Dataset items
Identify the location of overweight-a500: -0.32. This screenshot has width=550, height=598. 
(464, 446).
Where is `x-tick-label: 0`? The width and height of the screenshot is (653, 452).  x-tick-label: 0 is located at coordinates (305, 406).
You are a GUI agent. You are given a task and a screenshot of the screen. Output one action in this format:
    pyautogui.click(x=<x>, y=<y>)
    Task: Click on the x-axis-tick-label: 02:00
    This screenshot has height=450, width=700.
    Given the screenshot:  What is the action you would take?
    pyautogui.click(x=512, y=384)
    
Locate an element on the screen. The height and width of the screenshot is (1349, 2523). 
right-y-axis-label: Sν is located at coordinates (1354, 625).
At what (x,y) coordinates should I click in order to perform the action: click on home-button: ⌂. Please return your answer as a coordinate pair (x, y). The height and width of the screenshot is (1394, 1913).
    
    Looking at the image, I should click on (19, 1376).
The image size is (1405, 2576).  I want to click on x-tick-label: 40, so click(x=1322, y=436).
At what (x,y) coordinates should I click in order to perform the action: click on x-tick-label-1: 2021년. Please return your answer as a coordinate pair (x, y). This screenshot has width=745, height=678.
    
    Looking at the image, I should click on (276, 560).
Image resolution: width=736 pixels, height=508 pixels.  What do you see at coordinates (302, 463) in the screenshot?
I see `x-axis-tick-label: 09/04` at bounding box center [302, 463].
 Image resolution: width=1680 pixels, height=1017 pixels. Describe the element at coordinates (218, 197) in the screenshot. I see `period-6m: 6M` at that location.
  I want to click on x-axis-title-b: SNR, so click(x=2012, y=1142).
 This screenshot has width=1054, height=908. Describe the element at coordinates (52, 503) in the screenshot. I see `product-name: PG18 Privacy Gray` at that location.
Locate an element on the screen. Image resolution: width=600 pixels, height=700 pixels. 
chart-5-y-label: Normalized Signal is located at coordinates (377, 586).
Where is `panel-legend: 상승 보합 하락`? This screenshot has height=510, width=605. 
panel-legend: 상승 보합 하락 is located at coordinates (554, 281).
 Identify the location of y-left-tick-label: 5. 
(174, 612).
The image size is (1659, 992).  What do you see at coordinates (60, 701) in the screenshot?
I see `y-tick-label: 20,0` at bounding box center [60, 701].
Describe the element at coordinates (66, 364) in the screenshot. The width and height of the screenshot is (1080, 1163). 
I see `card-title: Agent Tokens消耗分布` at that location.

• [REQUIRED ACTION]: Reproduce the material above verbatim, from the first line to the last, without altering any character.

• [WRITTEN RESPONSE]:
Identify the location of overweight-a500: -0.32. This screenshot has width=550, height=598. 
(464, 446).
Where is `x-tick-label: 0`? The width and height of the screenshot is (653, 452).  x-tick-label: 0 is located at coordinates (305, 406).
You are a GUI agent. You are given a task and a screenshot of the screen. Output one action in this format:
    pyautogui.click(x=<x>, y=<y>)
    Task: Click on the x-axis-tick-label: 02:00
    This screenshot has height=450, width=700.
    Given the screenshot:  What is the action you would take?
    pyautogui.click(x=512, y=384)
    
Locate an element on the screen. The height and width of the screenshot is (1349, 2523). 
right-y-axis-label: Sν is located at coordinates (1354, 625).
At what (x,y) coordinates should I click in order to perform the action: click on home-button: ⌂. Please return your answer as a coordinate pair (x, y). The height and width of the screenshot is (1394, 1913).
    
    Looking at the image, I should click on (19, 1376).
The image size is (1405, 2576).  I want to click on x-tick-label: 40, so click(x=1322, y=436).
At what (x,y) coordinates should I click in order to perform the action: click on x-tick-label-1: 2021년. Please return your answer as a coordinate pair (x, y). This screenshot has width=745, height=678.
    
    Looking at the image, I should click on (276, 560).
Image resolution: width=736 pixels, height=508 pixels.  What do you see at coordinates (302, 463) in the screenshot?
I see `x-axis-tick-label: 09/04` at bounding box center [302, 463].
 Image resolution: width=1680 pixels, height=1017 pixels. Describe the element at coordinates (218, 197) in the screenshot. I see `period-6m: 6M` at that location.
  I want to click on x-axis-title-b: SNR, so click(x=2012, y=1142).
 This screenshot has width=1054, height=908. Describe the element at coordinates (52, 503) in the screenshot. I see `product-name: PG18 Privacy Gray` at that location.
Locate an element on the screen. Image resolution: width=600 pixels, height=700 pixels. 
chart-5-y-label: Normalized Signal is located at coordinates (377, 586).
Where is `panel-legend: 상승 보합 하락`? This screenshot has height=510, width=605. 
panel-legend: 상승 보합 하락 is located at coordinates (554, 281).
 Identify the location of y-left-tick-label: 5. 
(174, 612).
The image size is (1659, 992).  What do you see at coordinates (60, 701) in the screenshot?
I see `y-tick-label: 20,0` at bounding box center [60, 701].
Describe the element at coordinates (66, 364) in the screenshot. The width and height of the screenshot is (1080, 1163). 
I see `card-title: Agent Tokens消耗分布` at that location.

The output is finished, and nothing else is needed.